* **Assigned task**
Which of the lines below hold the word "button"? Pull each of them out.

* **Exercise materials**

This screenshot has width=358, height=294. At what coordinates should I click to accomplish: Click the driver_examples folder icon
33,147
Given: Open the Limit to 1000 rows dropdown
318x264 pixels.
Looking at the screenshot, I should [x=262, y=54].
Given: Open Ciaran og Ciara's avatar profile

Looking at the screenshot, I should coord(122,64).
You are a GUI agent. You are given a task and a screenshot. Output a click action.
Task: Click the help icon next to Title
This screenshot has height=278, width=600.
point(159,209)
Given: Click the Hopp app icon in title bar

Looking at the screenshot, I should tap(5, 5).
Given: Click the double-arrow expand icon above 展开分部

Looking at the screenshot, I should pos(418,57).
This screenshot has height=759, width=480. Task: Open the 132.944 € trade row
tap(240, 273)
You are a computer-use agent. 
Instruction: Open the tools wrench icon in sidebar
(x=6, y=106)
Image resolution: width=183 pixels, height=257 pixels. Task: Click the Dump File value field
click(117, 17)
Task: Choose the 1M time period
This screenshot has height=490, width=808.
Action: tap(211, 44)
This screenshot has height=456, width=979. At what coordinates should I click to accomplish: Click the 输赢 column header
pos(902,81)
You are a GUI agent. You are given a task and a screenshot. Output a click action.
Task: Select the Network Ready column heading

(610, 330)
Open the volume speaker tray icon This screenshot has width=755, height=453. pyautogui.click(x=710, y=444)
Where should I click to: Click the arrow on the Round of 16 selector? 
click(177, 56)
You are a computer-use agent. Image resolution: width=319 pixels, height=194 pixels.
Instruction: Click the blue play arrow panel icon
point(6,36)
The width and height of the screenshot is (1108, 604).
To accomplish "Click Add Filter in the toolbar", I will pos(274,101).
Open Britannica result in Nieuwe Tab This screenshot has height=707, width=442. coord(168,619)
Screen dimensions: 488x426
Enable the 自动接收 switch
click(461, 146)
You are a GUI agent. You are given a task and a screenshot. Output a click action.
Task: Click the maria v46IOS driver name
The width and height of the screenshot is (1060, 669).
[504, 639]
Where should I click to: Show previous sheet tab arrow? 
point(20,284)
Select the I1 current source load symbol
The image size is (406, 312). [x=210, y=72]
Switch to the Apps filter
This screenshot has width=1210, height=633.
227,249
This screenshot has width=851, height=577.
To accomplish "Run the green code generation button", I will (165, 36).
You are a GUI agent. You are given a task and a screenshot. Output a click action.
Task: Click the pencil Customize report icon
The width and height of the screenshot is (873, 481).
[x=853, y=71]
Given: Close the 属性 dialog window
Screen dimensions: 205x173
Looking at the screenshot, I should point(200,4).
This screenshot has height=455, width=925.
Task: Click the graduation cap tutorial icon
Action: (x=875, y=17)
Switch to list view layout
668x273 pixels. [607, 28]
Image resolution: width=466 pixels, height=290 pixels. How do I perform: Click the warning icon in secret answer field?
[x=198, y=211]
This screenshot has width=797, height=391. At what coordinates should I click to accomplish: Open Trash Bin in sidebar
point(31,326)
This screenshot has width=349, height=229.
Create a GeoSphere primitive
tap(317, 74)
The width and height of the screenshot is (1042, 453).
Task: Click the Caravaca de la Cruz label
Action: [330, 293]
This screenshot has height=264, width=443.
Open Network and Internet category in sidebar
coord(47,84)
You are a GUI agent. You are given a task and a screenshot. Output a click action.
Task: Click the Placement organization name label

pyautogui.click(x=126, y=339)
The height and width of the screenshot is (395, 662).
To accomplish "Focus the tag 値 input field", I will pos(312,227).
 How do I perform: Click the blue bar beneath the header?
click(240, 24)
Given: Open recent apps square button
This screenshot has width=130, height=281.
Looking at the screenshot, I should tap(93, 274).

* **Your response**
To accomplish "Run the green code generation button", I will (165, 36).
Given: Open recent apps square button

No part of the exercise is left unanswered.